The result below are obtained by taking the table size divided by the number of entries stored in the table. In the case of SQLite, it is the file size, while for MySQL, it is both the data and index size obtained from the information schema
metadata. As for PGX, it is the pg_total_relation_size (oid)
from the pg_class c
Backend | 2 columns | 8 columns |
---|---|---|
PGX | 44.5 bytes per entry | 68.5 bytes per entry |
MySQL | 39.8 bytes per entry | 71.2 bytes per entry |
SQLite | 14.1 bytes per entry | 44.6 bytes per entry |
Remember thats ATSDB adds an implicit 4 bytes for the timestamp. So, for the 2 column version, the minimum entropy is 4 (timestamp)+4 (sensor value)+1(status value), i..e 9 bytes per entry, and for the 8 column version, it requires an additional 6*4 bytes, eg a total of 35 bytes. Based, on those number, we can get the DB engine storage overhead, and the lower the better:
Backend | 2 columns | 8 columns |
---|---|---|
PGX | 394% overhead | 96% overhead |
MySQL | 342% overhead | 103% overhead |
SQLite | 57% overhead | 27% overhead |
Yet, to be precise, MySQL has a wonderful feature that allows to change the storage engine. Most commonly, InnoDB is used, but actually, MyISAM is so much more performant in terms of storage efficiency, at the cost of slower inserts speed. So, to be exact, we need to evaluate the storage efficiency comparing both MyISAM and InnoDB against SQLite:
Backend | 2 columns (bytes/entry) | 2 columns (overhead) | 8 columns (bytes/ entry) | 8 columns (overhead) |
---|---|---|---|---|
SQLite | 14.1 | 57% | 44.6 | 27% |
MySQL (MyISAM) | 10.1 | 12% | 35.1 | 0% |
Using MyISAM, MySQL can over perform SQLite, and that makes it a better choice for archiving warm data, eg tables that at mostly read and seldom updated. But for live data, eg tables where most operations are about inserting or updating, and where reads are handling in memory using L1 cache, then SQLite is definitely a very good choice.

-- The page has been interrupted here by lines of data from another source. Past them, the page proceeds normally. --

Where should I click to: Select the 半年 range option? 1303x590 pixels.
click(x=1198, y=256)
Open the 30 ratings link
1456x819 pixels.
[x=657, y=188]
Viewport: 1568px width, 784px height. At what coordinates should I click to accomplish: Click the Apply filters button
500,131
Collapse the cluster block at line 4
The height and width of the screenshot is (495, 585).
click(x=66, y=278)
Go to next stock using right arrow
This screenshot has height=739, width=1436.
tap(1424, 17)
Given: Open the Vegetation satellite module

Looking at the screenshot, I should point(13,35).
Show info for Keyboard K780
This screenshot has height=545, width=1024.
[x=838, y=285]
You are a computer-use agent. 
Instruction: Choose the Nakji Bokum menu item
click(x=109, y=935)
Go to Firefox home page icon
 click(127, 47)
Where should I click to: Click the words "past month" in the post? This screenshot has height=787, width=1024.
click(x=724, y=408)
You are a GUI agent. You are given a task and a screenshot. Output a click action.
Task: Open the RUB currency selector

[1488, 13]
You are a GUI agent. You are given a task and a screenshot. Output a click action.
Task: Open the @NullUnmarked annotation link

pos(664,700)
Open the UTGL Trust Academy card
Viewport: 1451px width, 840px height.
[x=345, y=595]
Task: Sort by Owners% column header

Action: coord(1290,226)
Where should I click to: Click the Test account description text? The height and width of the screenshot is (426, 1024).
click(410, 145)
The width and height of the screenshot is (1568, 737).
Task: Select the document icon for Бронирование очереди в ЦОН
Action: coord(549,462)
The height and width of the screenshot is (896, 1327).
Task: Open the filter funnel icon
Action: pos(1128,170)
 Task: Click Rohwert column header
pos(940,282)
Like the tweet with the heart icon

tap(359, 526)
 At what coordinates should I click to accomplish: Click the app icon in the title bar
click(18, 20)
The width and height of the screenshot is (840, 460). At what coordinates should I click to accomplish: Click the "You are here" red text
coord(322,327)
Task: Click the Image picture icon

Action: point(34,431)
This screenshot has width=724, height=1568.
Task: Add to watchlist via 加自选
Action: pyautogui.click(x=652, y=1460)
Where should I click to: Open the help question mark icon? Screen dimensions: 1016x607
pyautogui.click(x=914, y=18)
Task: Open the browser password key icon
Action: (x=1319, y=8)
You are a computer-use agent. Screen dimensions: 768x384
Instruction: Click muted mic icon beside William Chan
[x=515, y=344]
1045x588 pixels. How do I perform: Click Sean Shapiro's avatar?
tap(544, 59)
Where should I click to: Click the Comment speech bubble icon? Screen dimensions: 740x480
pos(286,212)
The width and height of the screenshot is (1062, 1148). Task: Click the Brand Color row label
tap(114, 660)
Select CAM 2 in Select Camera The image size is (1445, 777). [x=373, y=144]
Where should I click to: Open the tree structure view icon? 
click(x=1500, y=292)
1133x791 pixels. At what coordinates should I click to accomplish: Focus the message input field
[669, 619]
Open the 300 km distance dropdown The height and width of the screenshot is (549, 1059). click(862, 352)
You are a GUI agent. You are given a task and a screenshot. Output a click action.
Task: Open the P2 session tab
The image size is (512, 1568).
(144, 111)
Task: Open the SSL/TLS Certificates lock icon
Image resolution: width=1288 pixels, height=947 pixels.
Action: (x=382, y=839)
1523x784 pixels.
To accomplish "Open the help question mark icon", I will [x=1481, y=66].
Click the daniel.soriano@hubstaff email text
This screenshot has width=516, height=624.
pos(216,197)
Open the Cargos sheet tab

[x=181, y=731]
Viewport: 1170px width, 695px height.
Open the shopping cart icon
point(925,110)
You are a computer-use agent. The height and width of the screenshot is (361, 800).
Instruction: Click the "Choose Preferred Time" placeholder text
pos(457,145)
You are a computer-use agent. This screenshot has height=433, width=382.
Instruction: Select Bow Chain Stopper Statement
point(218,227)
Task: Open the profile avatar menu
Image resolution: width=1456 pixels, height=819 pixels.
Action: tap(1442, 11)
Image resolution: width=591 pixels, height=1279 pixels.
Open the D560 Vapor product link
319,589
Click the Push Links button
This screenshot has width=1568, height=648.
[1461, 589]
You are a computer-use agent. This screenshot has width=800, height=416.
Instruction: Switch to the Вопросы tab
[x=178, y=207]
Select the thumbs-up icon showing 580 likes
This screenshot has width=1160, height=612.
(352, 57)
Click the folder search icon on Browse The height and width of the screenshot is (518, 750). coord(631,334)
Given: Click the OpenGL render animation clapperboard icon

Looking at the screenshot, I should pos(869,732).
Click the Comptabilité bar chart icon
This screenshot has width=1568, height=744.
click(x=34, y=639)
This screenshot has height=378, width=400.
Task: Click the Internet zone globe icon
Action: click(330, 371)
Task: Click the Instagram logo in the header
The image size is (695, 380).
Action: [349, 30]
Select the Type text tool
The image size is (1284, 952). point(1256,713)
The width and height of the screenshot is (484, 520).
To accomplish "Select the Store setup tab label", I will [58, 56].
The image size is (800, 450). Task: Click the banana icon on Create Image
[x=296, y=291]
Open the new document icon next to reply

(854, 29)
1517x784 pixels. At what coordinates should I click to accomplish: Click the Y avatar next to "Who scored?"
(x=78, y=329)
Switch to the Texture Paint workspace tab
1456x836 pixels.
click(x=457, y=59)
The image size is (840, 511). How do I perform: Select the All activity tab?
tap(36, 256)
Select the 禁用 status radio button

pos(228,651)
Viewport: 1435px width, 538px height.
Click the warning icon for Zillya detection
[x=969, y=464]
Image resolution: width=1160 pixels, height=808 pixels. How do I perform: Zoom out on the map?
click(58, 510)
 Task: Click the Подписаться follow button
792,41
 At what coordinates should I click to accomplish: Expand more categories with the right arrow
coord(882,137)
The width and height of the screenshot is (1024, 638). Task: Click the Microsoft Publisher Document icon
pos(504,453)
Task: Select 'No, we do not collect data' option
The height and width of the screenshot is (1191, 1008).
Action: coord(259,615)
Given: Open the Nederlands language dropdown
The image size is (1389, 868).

As for PGX, I do not have enough knowledge about its internal storage structure to say wether it can be optimised, but this post should be a good starting link. I'll blog about that in a later post.
Conclusion
The results speaks for it, and I must admit I was completely biased and wrong: SQLite is not a "light DB", it is an over performing database!
And when taking into account how easy it is to deploy an SQLite database compared to deploying MySQL or PGX, this makes SQLite the preferred data-store choice for many applications.